It had been a typical summer day in the Adirondack. The blue sky was dotted with tall, fast moving puffy clouds as I fished for bass on a local lake. However, when the sky began to darken and the leaves of a hardwood tree began to reveal their white underbellies, I recognized the signals of an impending rain.
There were threatening clouds on the far horizon, and I could smell rain in the air. My ears began popping with the advancing low air pressure system, and the lake’s surface turned flat and glassy.
I motored down the lake to take shelter before the wind began to kick up. There were a couple of other boats that had already retreated, but many remained out on the lake. Shortly after I got to the dock, the clouds let loose a torrential downpour and boats began to scramble for cover.
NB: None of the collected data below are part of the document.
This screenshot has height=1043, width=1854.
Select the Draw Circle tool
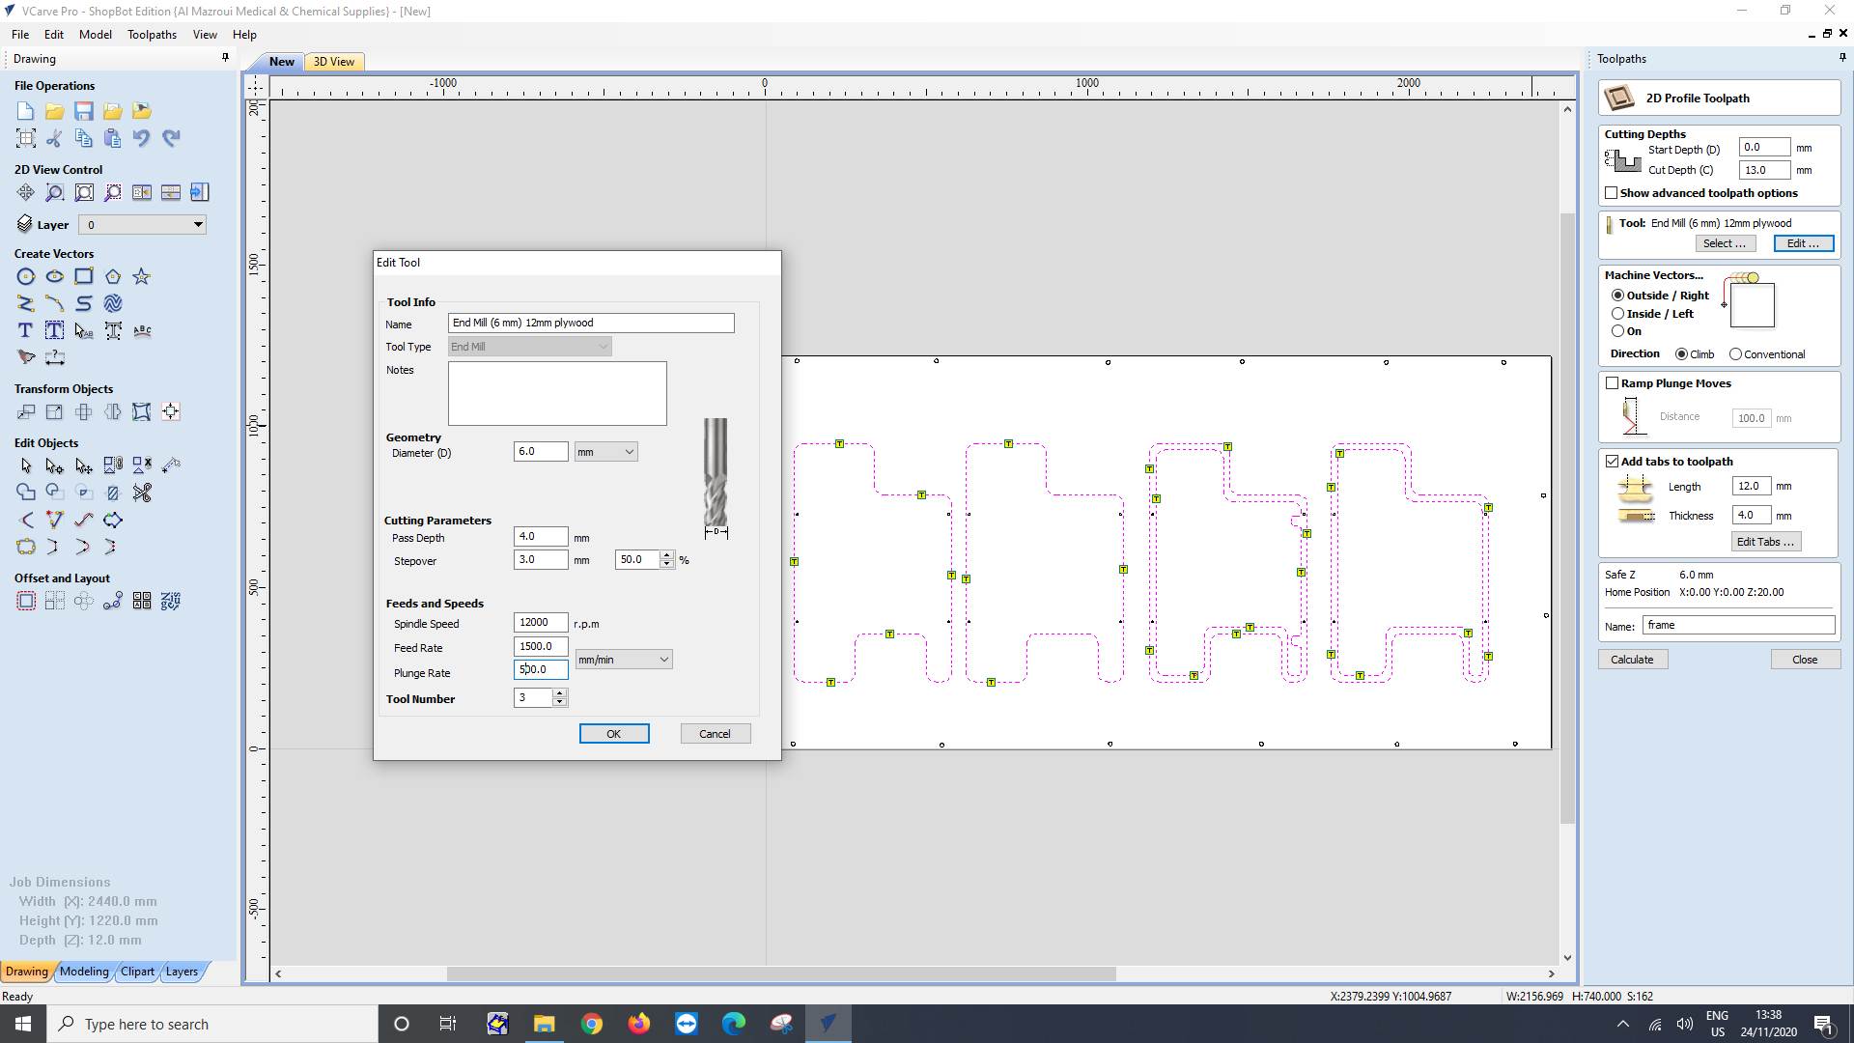pyautogui.click(x=26, y=277)
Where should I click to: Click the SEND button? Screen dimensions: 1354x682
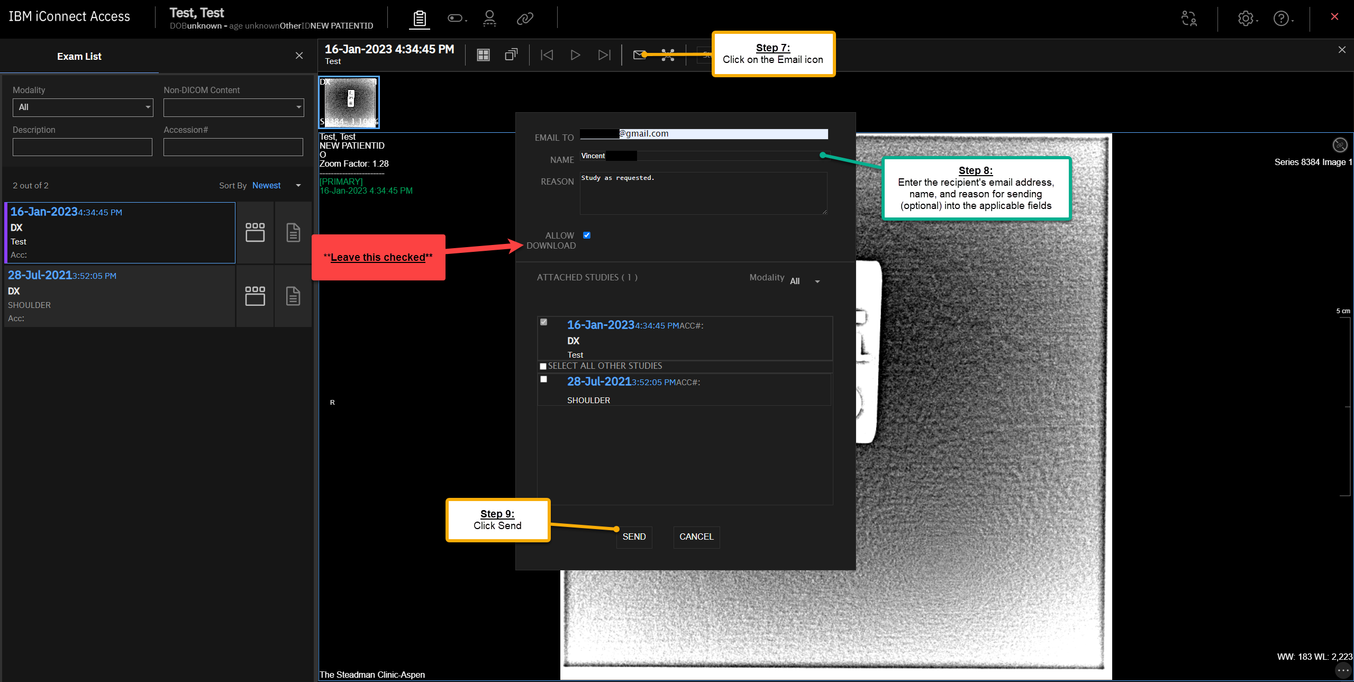[634, 536]
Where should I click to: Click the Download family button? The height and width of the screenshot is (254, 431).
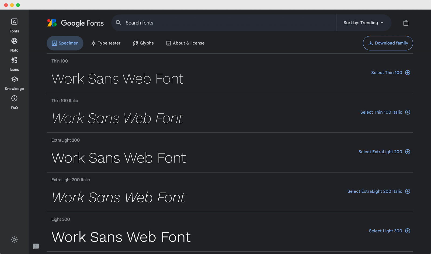(x=388, y=43)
Most of the late returnees were totally drenched and they soon provided evidence of just how far removed modern society has become from being able to understand and recognize the natural progression of weather.
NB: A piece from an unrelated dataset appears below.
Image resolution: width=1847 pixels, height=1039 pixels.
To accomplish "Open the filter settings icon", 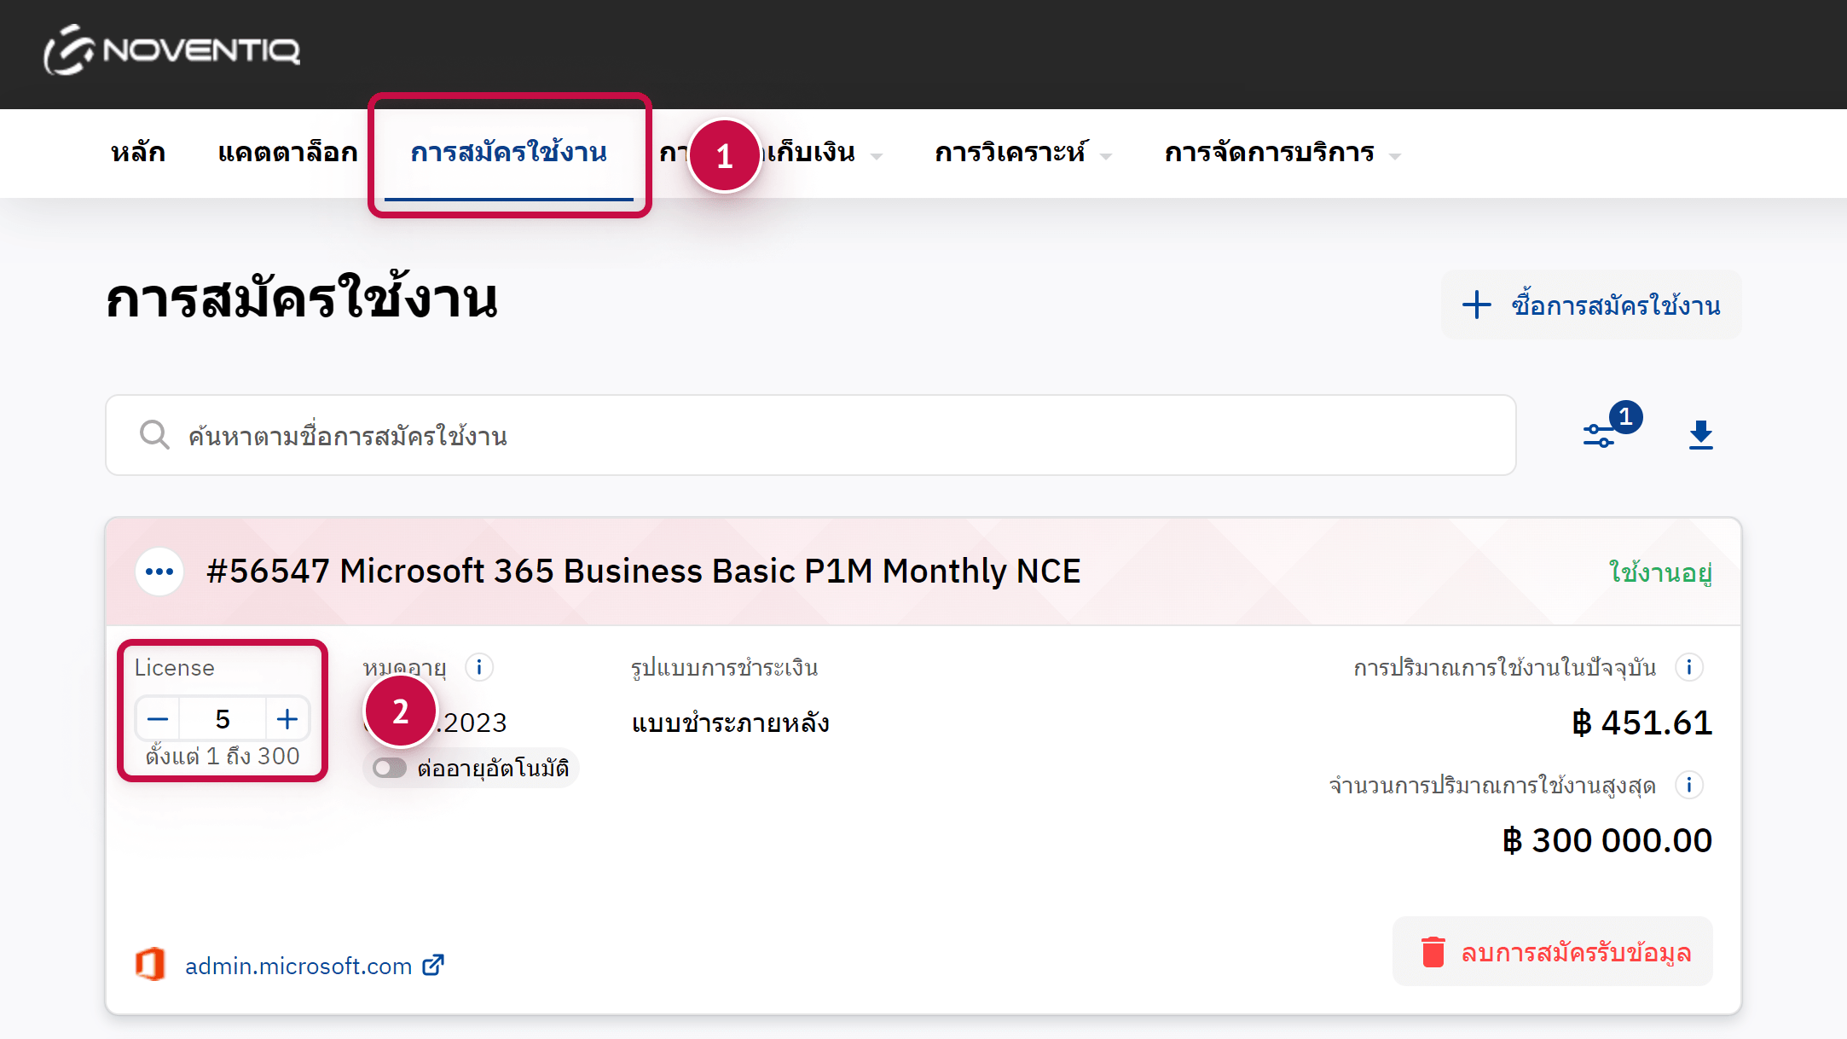I will [1600, 435].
“I never even saw it coming,” exclaimed one young man. “Me either,” chimed in another. “That one really snuck up on me. The weather report sure was wrong!”
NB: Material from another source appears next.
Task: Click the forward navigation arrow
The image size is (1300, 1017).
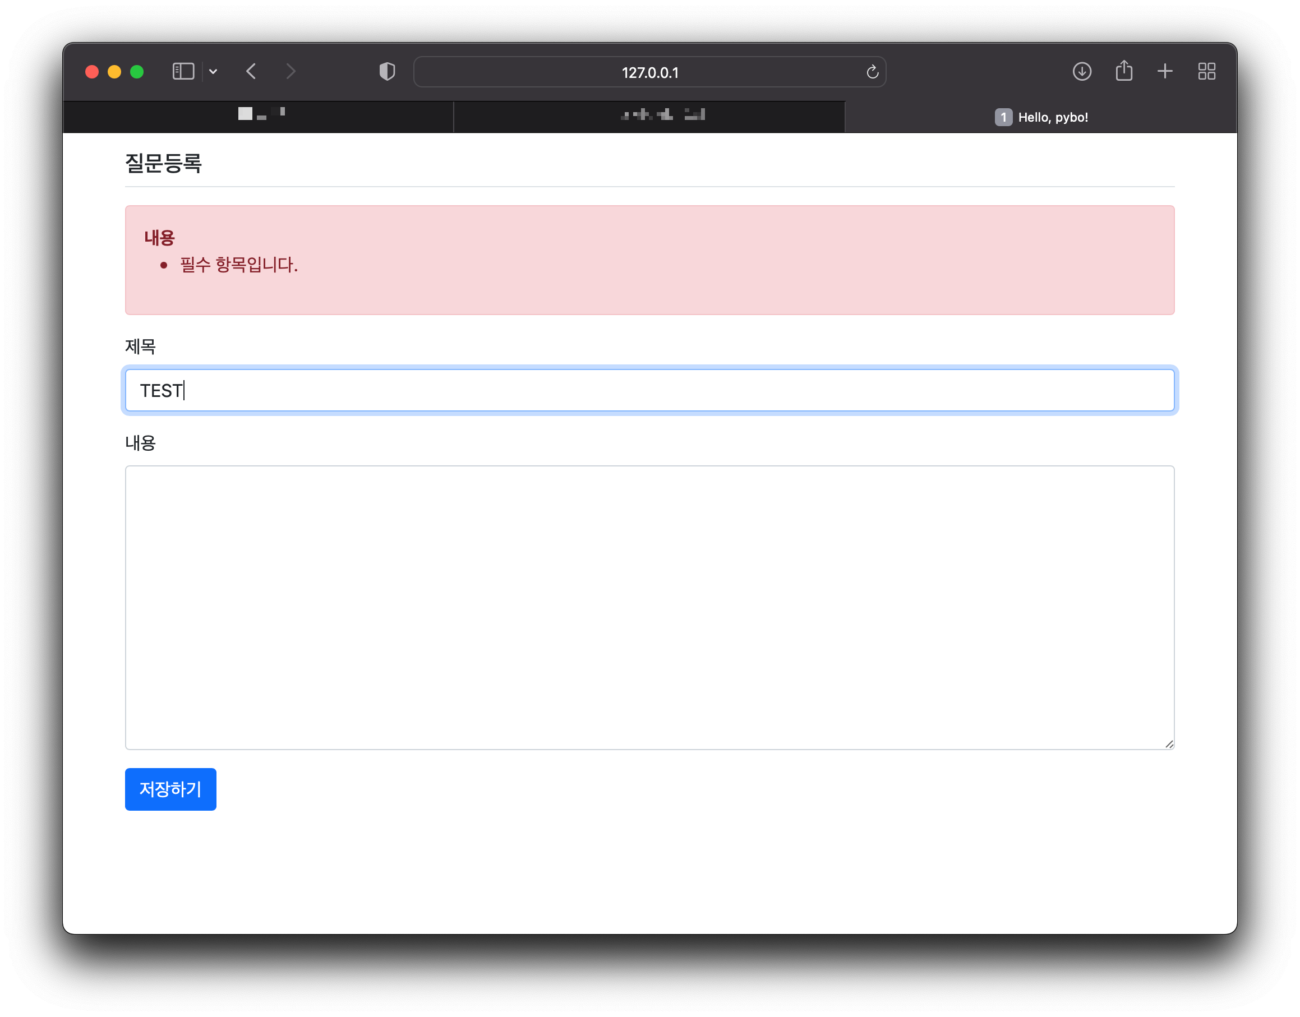Action: tap(291, 71)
Summer thunderstorms have a tendency to sneak up on travelers in the Adirondacks, especially while on a lake where the surrounding topography often limits a view of the distant horizon. It happens likewise on the trail, when tall mountains shield the vista.
Despite the numerous natural warning signals that we should heed, travelers commonly fail to recognize the natural signs.
Unfortunately, today’s travelers have become too accustomed to relying on weather forecasters, Doppler Radar Accu-casts. They obtain weather knowledge from a variety of sources, rather than from natural observations.
As a result, modern society has failed to recognize or retain many of the long accepted, weather signals. Many of these natural indicators have been forgotten. Surely, most people have heard about the predictability of the groundhog and his shadow, which is more fable than fact.